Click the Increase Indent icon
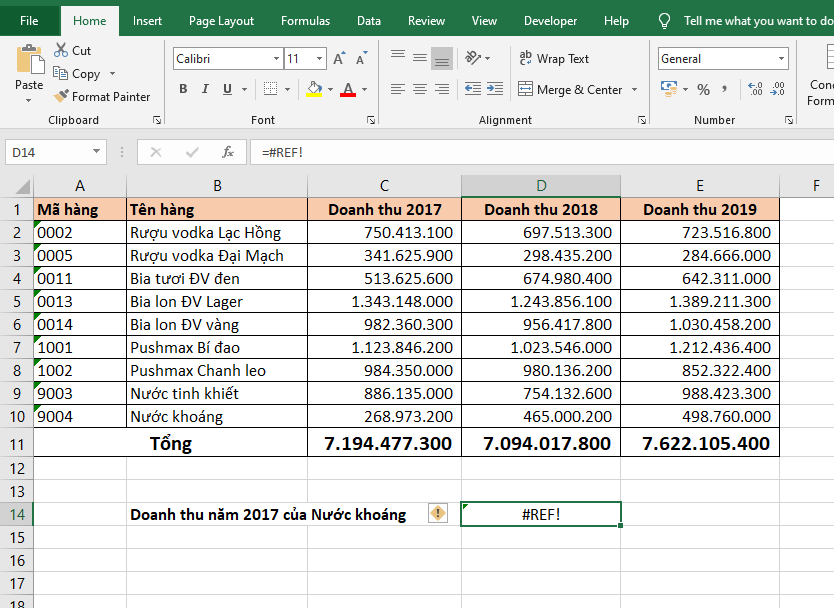The height and width of the screenshot is (608, 834). coord(493,90)
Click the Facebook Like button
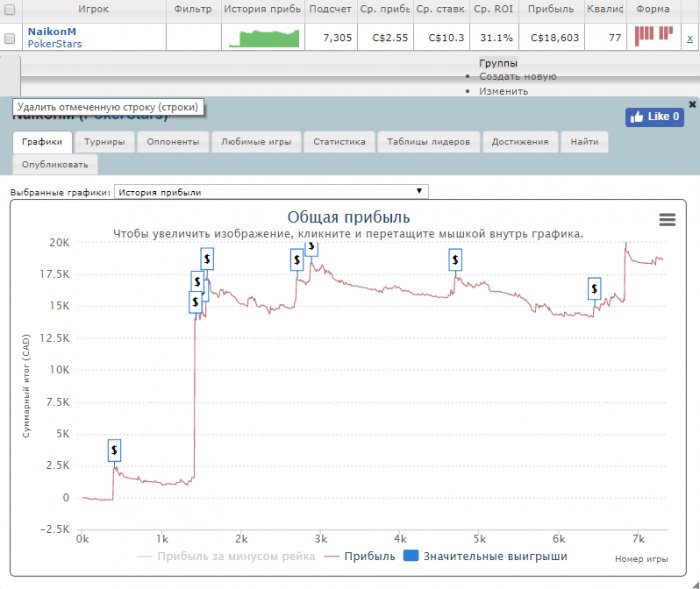This screenshot has height=589, width=700. click(654, 117)
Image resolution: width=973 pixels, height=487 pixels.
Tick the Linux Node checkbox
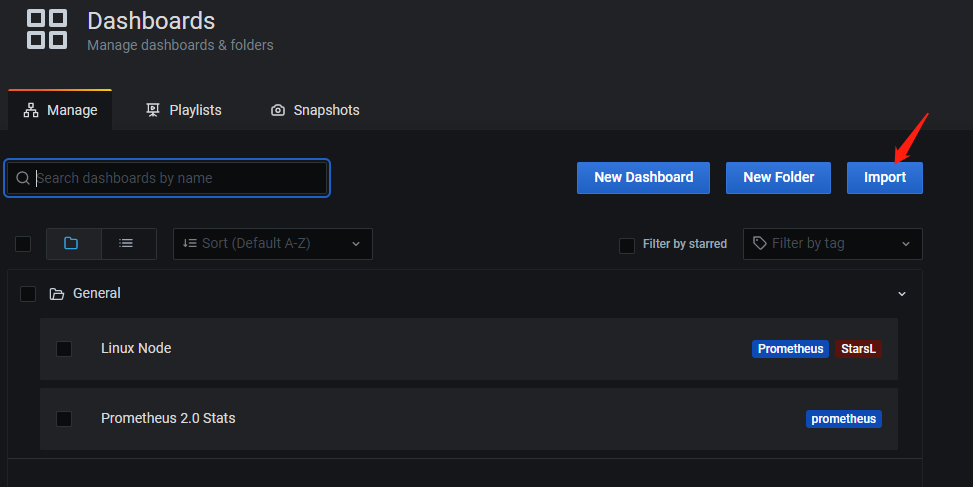point(64,349)
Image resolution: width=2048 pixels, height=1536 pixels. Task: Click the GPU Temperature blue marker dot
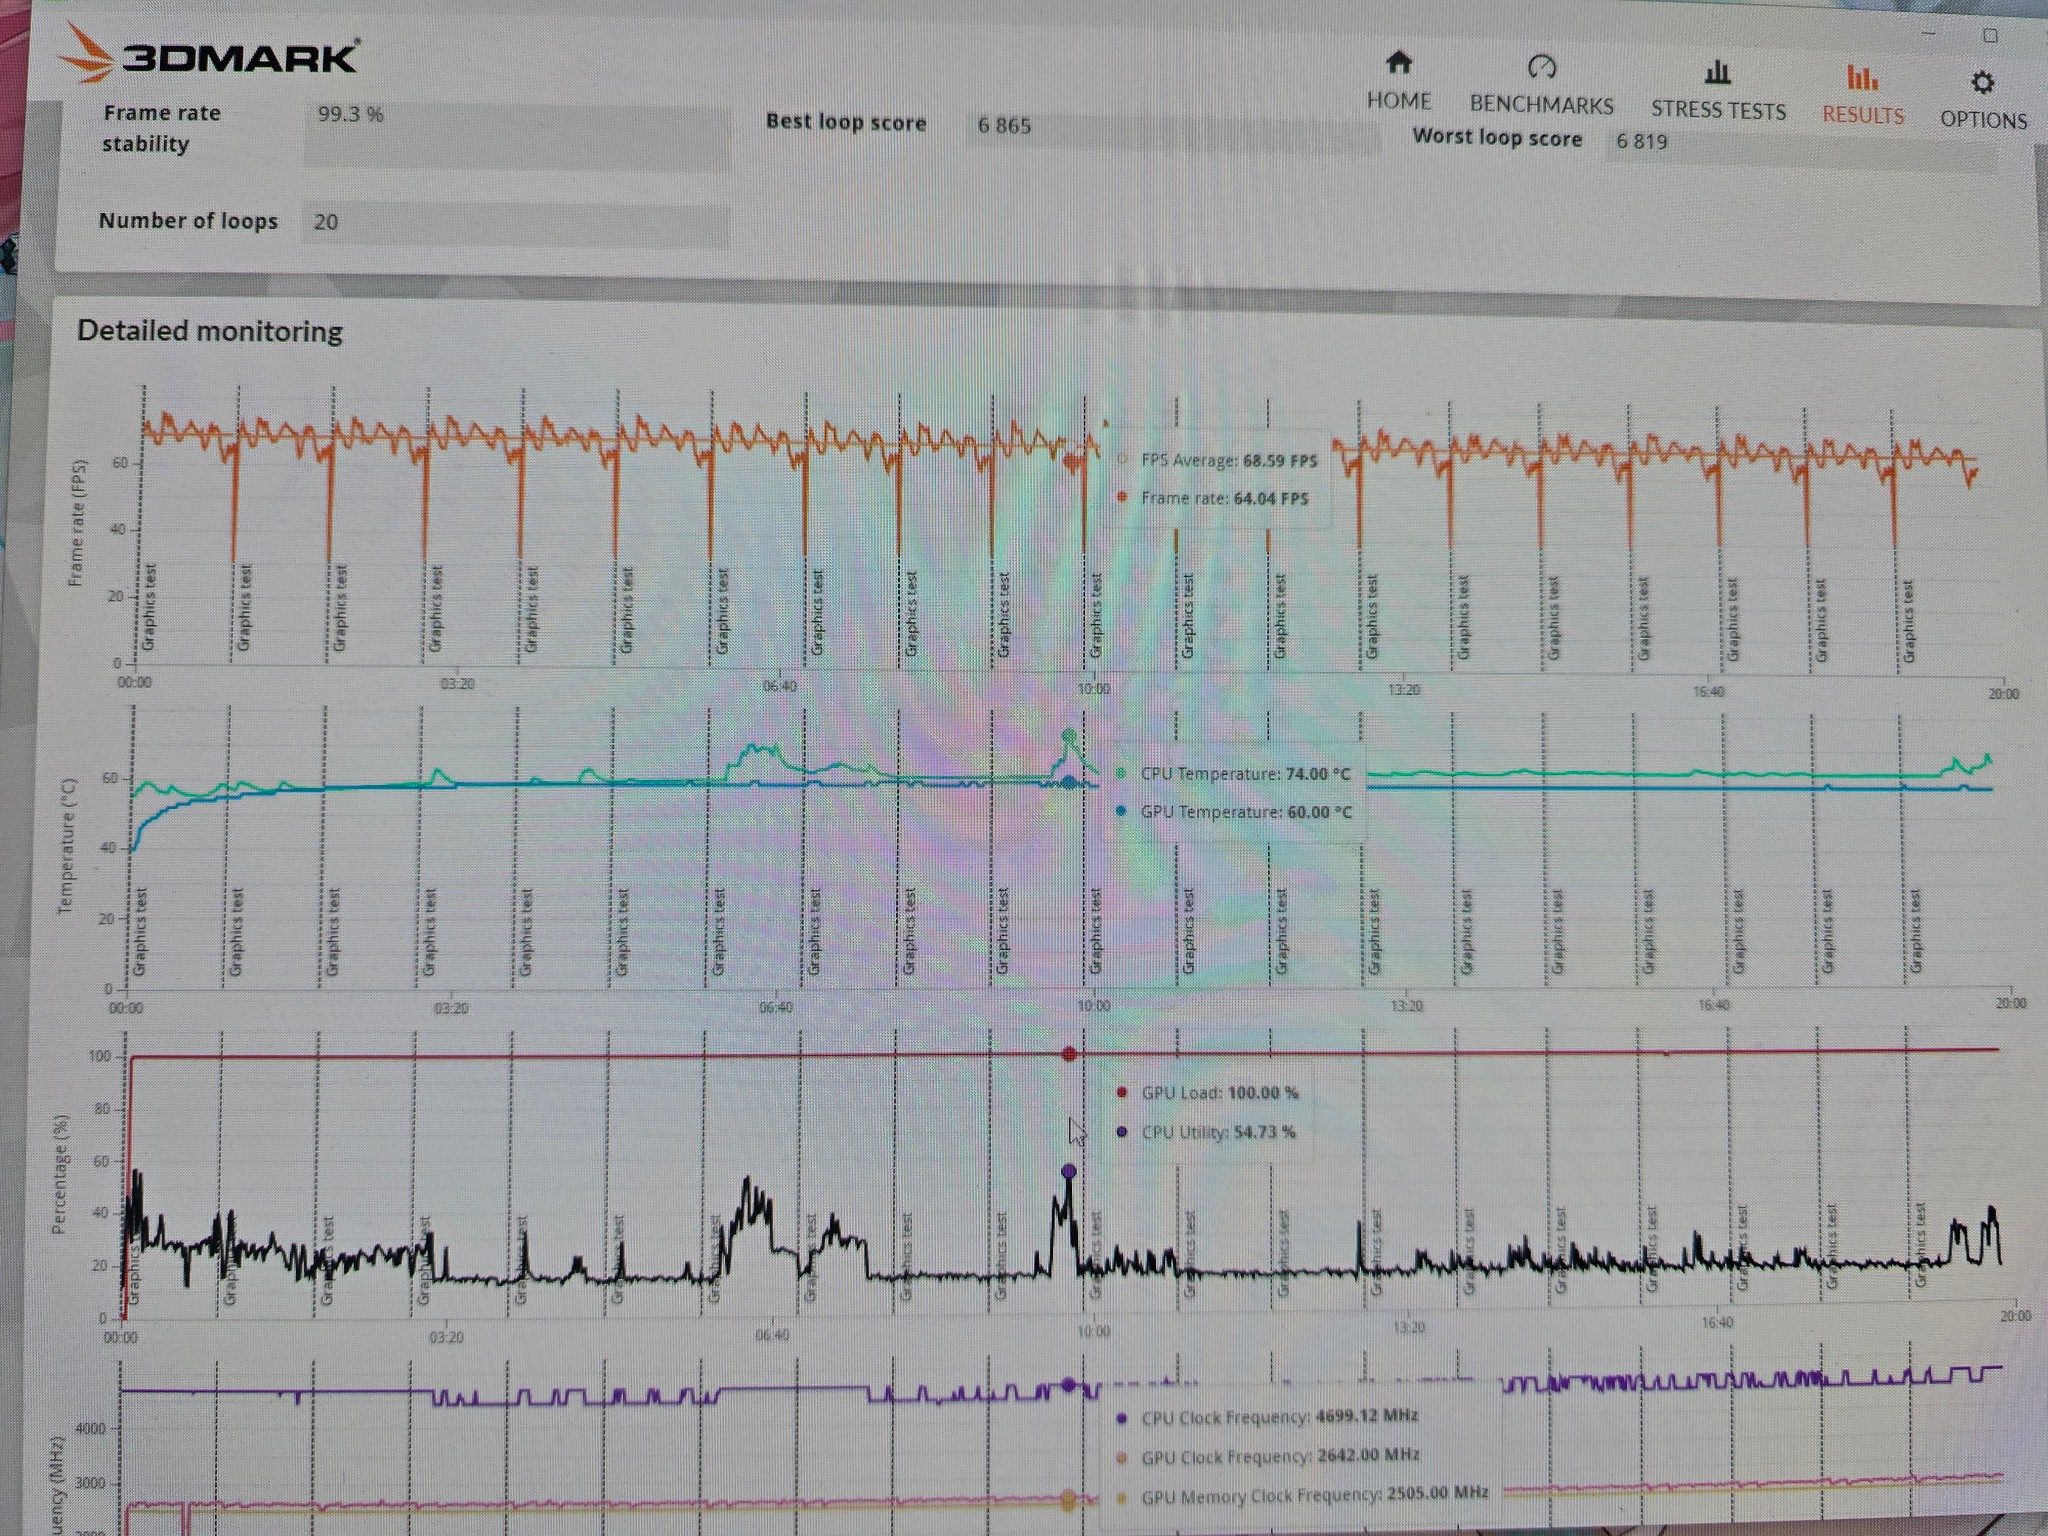(x=1069, y=783)
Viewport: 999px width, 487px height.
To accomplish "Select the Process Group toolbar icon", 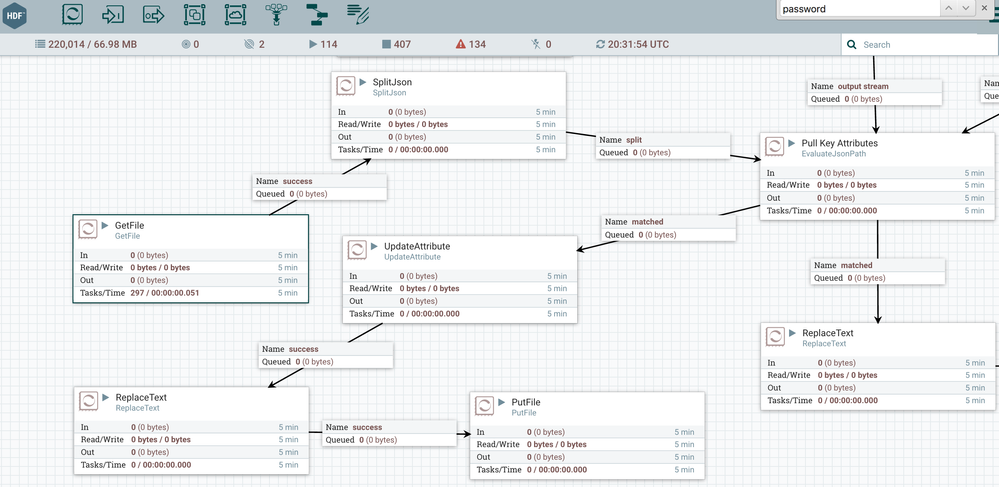I will (x=194, y=14).
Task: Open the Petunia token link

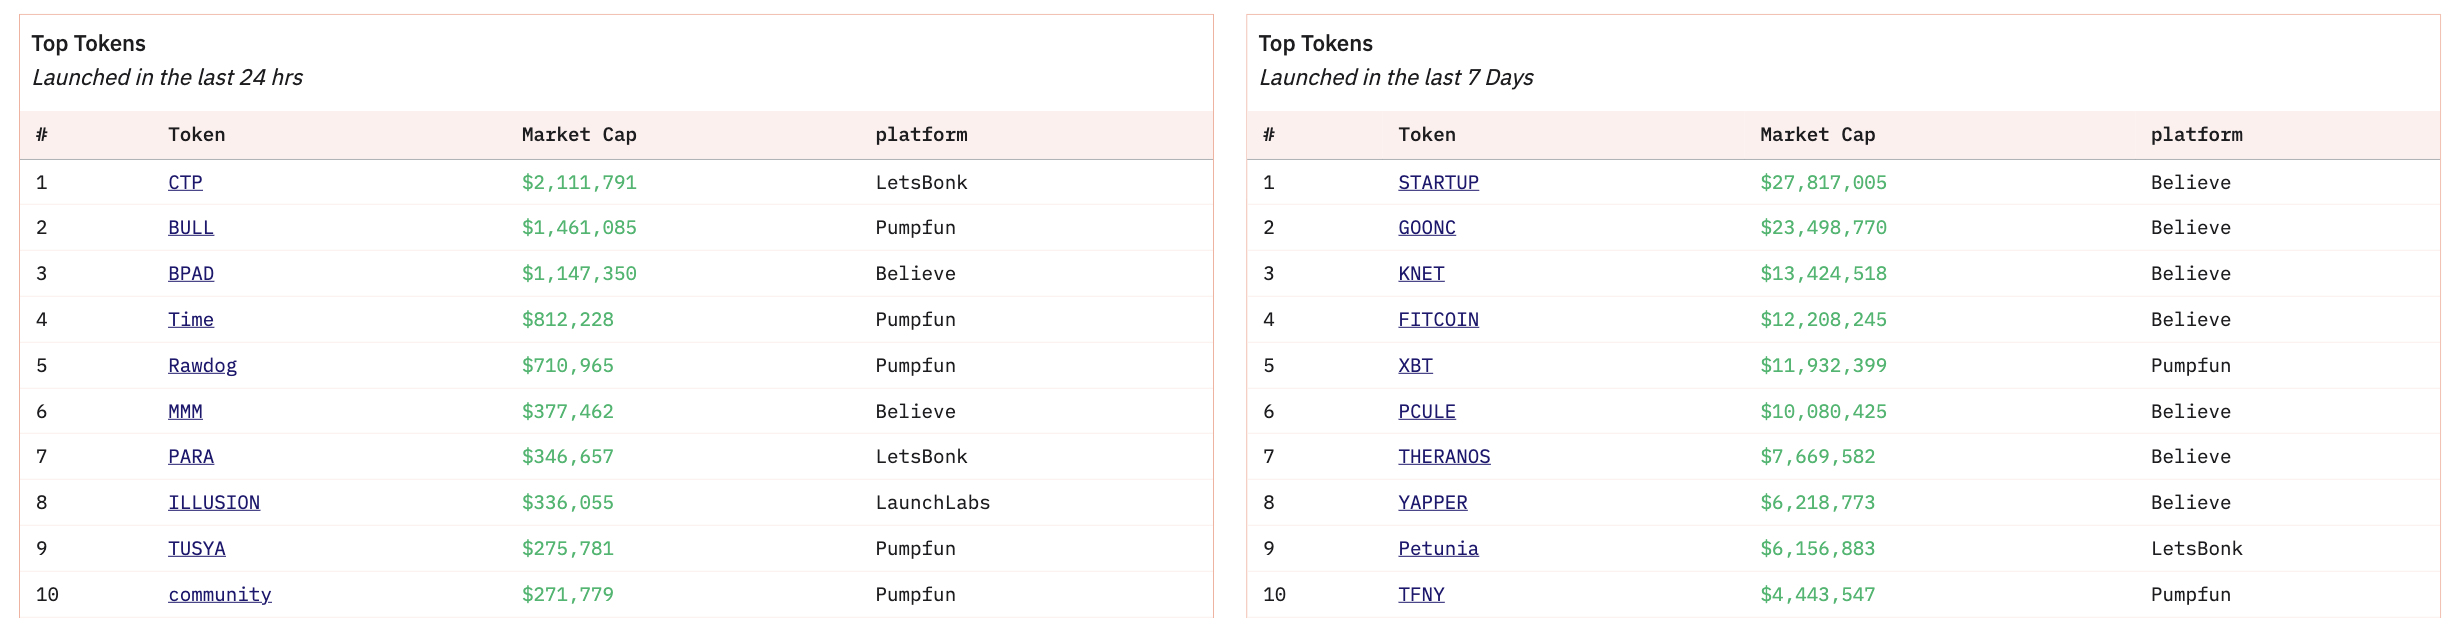Action: click(x=1438, y=549)
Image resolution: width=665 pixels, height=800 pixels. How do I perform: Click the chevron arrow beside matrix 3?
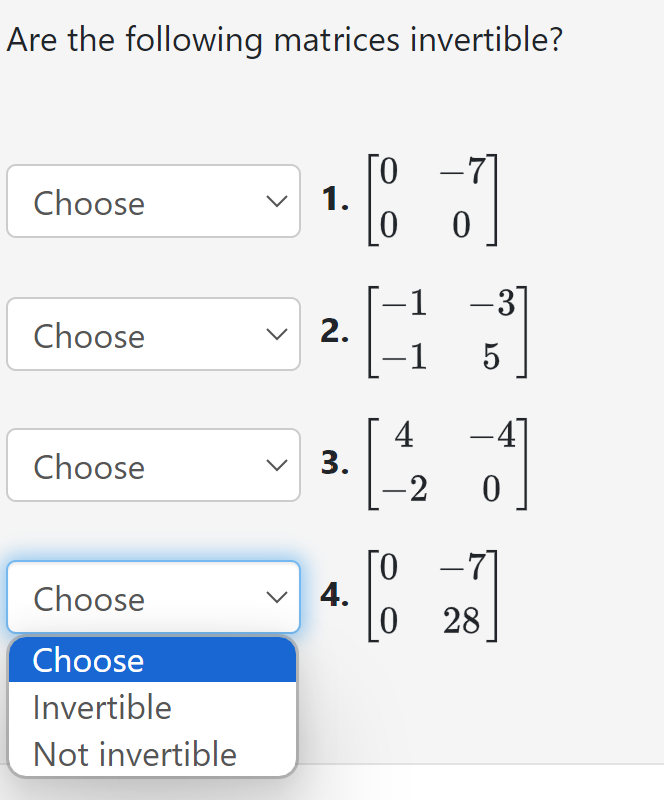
* * * * * * * * *
What the task requires —
After locating the line containing "Task: Open the Petunia token link" in the entries above, repeat only it and each later line through the end, exactly, without any pictures.

Exercise response —
Task: Open the Petunia token link

Action: click(x=1438, y=549)
Image resolution: width=665 pixels, height=800 pixels. How do I perform: Click the chevron arrow beside matrix 3?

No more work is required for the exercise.